In order of appearance: Bob. Keith. Jason. Libby. Logan. Dan. Amy. Drew. Aidan. Josh. Stephanie. Gabe. Brandy. Hez. Hayley. Tim. Uncle. Shirley. Bella. Adam. Graham. Chris. Larry. LeAndre. Dana. Timothy. Jeff. Moïsh. Paige. Steven. Taylor. Kate. Dylan. Emma. Susanne. Pepijn. Louis. Afentra. Danny. Laura. Dustin. Cora. Ryan. Chad. Nana. Tammy. Amanda. Tanner. Hank. Sully. Dave. Josh. Will. Jacie. Heidi. Andrew. Jennika. Joe. Michelle. Sam. Mariah. Dave. Emily. Grant. Daniel. Tristan. Anne. Wendy. Lauren. Nate. Kevin. Mac. Jake. Justin. Dan. Jack. Jane. Derek. Chad. Amanda. Brittnie. John. Scott. Monte. David. Yonah. Rachel. Moshe. Tzofiya. Shlomo. Nafi. Marcus. Josh. Ben. Dani. Meira. Josh. Michael. Eric. Zadie. Lauren. David. Ayo. Chad. Pauley. Krissy. Jeremy. Jeremy. Dan. Barbara. Chad. Kurt. Myra. Josh. Eric. Tess. Jessica. Brett. John. Joyce. Grace. Keith. Eleanor. Al. Davis. David. Maria. Marina. Dima. Jen. Mel. Sarah. Ray. Chris. Rebecca. Rob. Jess. Blaire. Kayla. DJ. Sarah. Lacy. Louis. Katie. Joey. Mandy. Greta. Blake. David. Alicia. Tara. Maggie. Glenn. Emily. Darrel. Ryan. Nicole. Ava. Thomas. Adrian. Molly. Ed. Karrie. Halle. Kate. Jasper. Diane. Tia. Sandy. Brad. Desi. Joyce. Marlin. Jerry. Cindy. Ronnie. Joan. Amy. Mike. Jaime. Angel. Mike. Sarah. Mila. Nolan. Jake. Kat. Sydney. Gabe. Ryan. Lishai. Michal. Julie. Steven. Jake. Darren. Carly. Will. Carolina. Kalervo. Amanda. Sarah. Avi. Mandy. Jeremy. Lucas. Alex. Jon. David. Jade. Matt. Karen. Briah. Tamira. Sapira. D’veer. Karen. Kell. Simja. Miguel. Sandy. Ido. Noa. Marie. Victor. Bracha. Margot. Ohad. Bill. Tyler. Eileen. Deborah. Theresa. Louis. John.
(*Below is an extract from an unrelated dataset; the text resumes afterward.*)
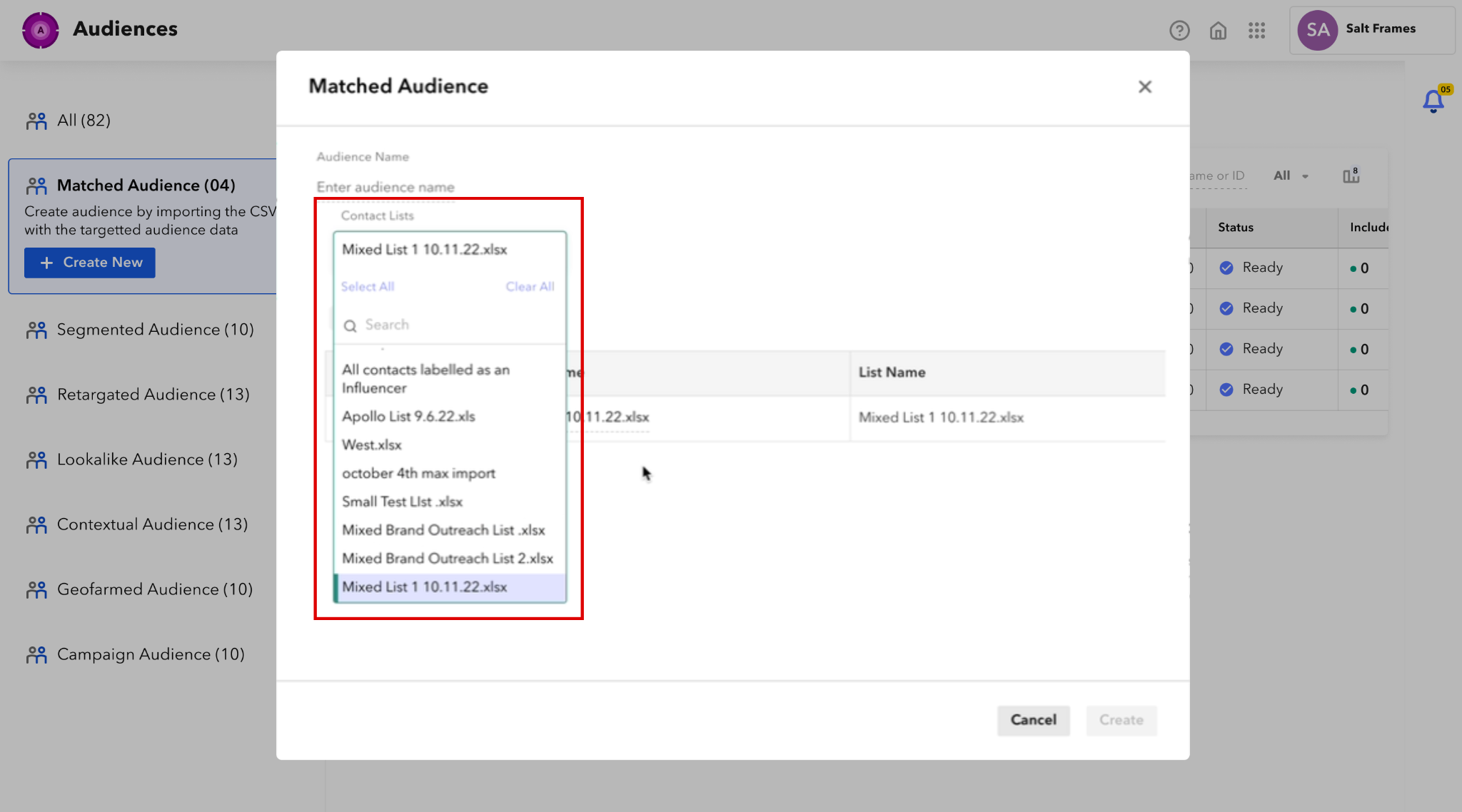Screen dimensions: 1462x812
Task: Expand the All filter dropdown
Action: (x=1291, y=176)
My memory is good (I get it from my mama, who, given any date of her existence, can describe it to you, including what she ate, with relative accuracy and certainty) – but it’s not perfect. To all those named and unnamed, and to every nameless stranger whose kindness I was fortunate to encounter on my path: please know that you have profoundly impacted my life. Every act and word of understanding, generosity, and care showed me how different humanity was than I had believed. At first, it was shocking to me (how wrong I’d been!). It’s still something that makes me marvel. And I’m more determined than ever to share that love and compassion with others.
Cheers to my twenty-eighth year for teaching me that we *all* need it.